The Gating Network is the core component for realizing dynamic multi-model fusion. Its function is to assign “scene adaptation weights” to the pre-trained models, enabling the prediction process to dynamically select the optimal model combination according to the flight phase [27].

The input of the Gating Network is the dynamic features in the flight data, and its goal is to learn the adaptation relationship between “pre-trained models and flight scenes”. Let the feature vector of real-time flight data be

F \in R^{M}

(where

M

is the number of features, such as current backtracking length, flight phase identifier, altitude change rate, etc.). The feature vector is mapped to the gating hidden vector through a linear layer:

g_{h i d d e n} = Re L U (W_{g} \times F + b_{g}) \in R^{K}

(10)

Among them,

K

represents the dimension of the gating hidden layer, and

W_{g} \in R^{K \times M}

and

b_{g} \in R^{K}

are the parameters of the Gating Network.

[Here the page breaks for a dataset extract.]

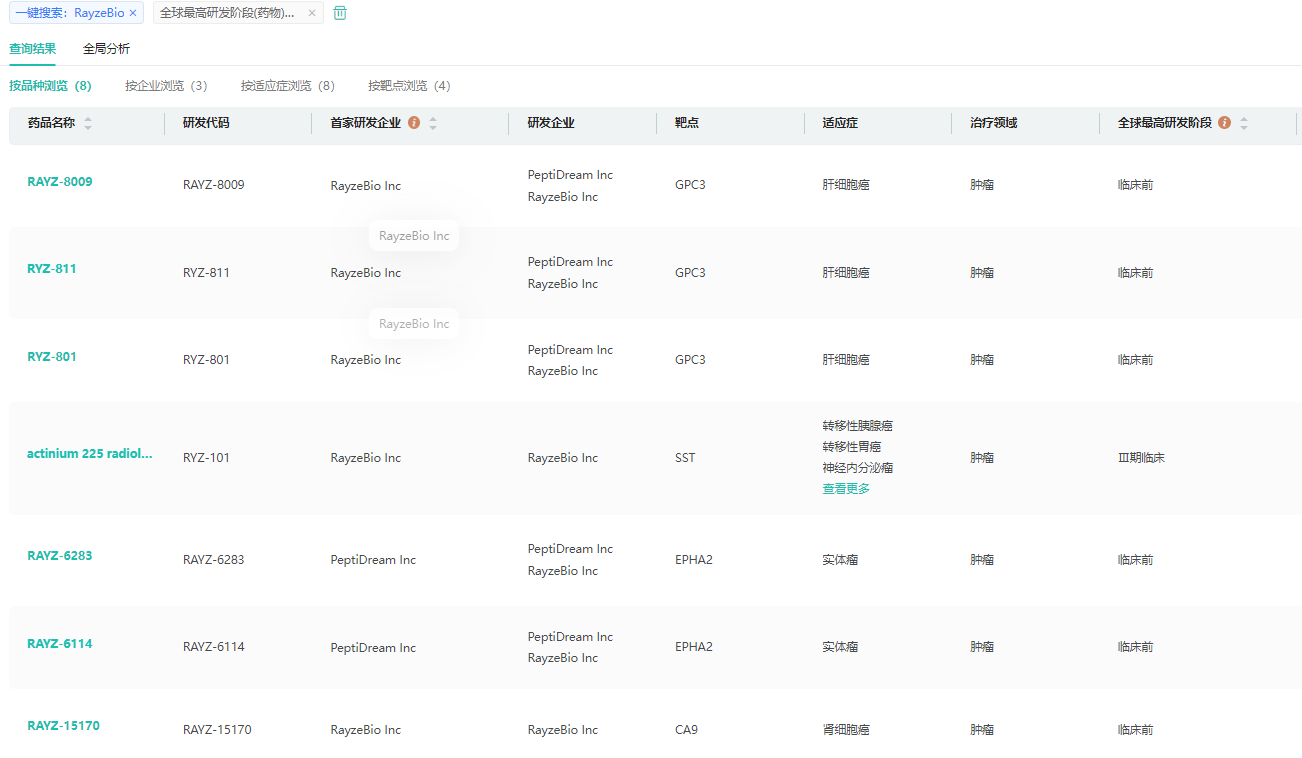1302x758 pixels.
Task: Switch to 按企业浏览 view
Action: 166,86
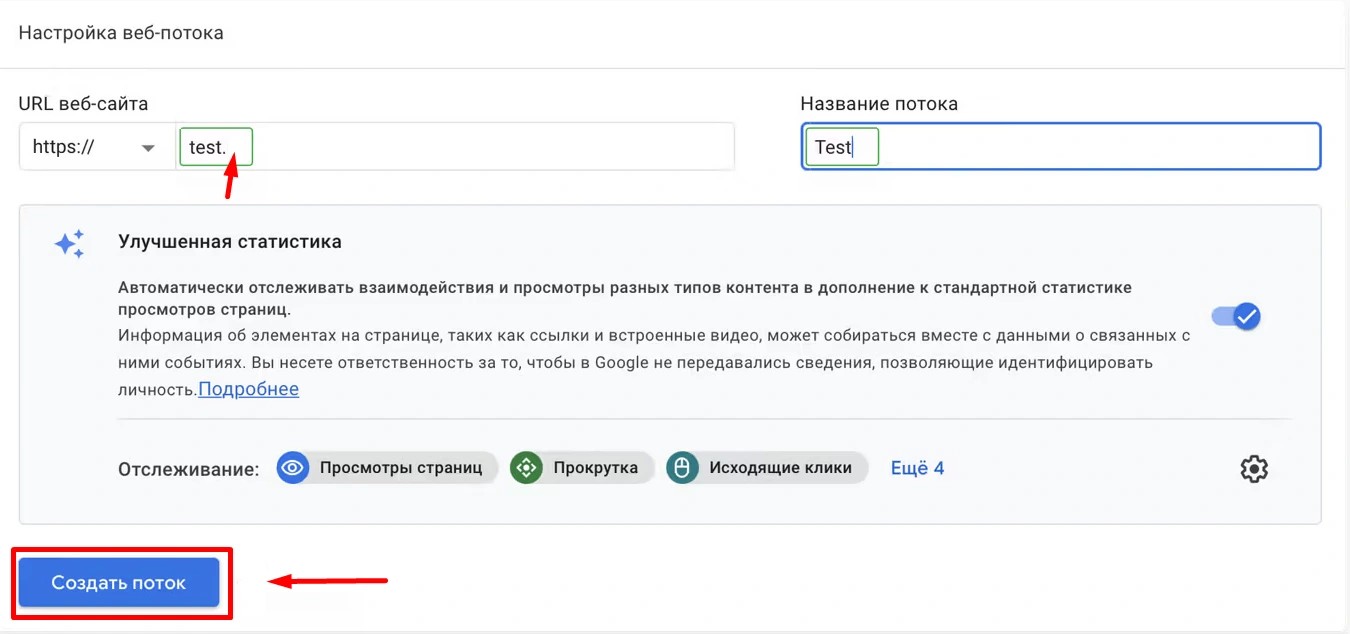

During training, the outputs of multiple pre-trained iInformer models are used as candidates, and the Gating Network optimizes the weight assignment strategy through backpropagation. Let the set of pre-trained iInformer sub-models be

M = {M_{1}, M_{2}, \dots, M_{K}}

(corresponding to different backtracking lengths, e.g., 50, 150, 250, 350), and the Gating Network outputs weights for each sub-model:

w_{k} = \frac{\exp (v_{k}^{T} \times g_{h i d d e n})}{\sum_{i = 1}^{k} \exp (v_{k}^{T} \times g_{h i d d e n})}

(11)

Among them,

v_{k} \in R^{K}

denotes the weight vector (learnable) of the

k

-th sub-model, and

\sum_{k = 1}^{K} w_{k} = 1

(Softmax ensures weight normalization).

In the independent training process of the Gating Network, with the goal of “minimizing fuel prediction error”, it learns the contribution of each pre-trained model under different flight phases. For example, during the takeoff phase, higher weights are dynamically assigned to “short backtracking models” to enhance the prediction ability for high-dynamic features; during the cruise or landing phase, the focus is on the steady-state feature extraction of “long backtracking models”. Through weight assignment, the complementary advantages of multiple models are realized.

As illustrated in Figure 5, after completing the pre-training of the base models and the training of the gating network, during the actual prediction phase of the aircraft fuel consumption prediction task, this method realizes accurate prediction of the fuel quantity for the subsequent flight segment through the synergistic effect of the Gating Network and pre-trained Expert Networks, based on the multi-model fusion architecture constructed in the training process [28]. The core of this process lies in dynamically invoking the capabilities of models adapted to different flight scenarios during the pre-training phase and combining the characteristics of real-time flight data to output reliable fuel consumption prediction results.

According to the real-time flight phase (takeoff, cruise, landing), the set of pre-trained iTransformer models suitable for the phase is first selected based on the characteristics of the flight phase data; then, the prediction results of the selected models are weighted and fused using the scenario weights output by the gating network. For instance, in the takeoff phase, the “short-lookback takeoff model + partial cruise transition model” are fused, and the influence of highly dynamic features is emphasized through gating weights; in the cruise phase, the focus is on the steady-state prediction of the “long-lookback cruise model”, with a small number of takeoff and landing transition models used to correct errors.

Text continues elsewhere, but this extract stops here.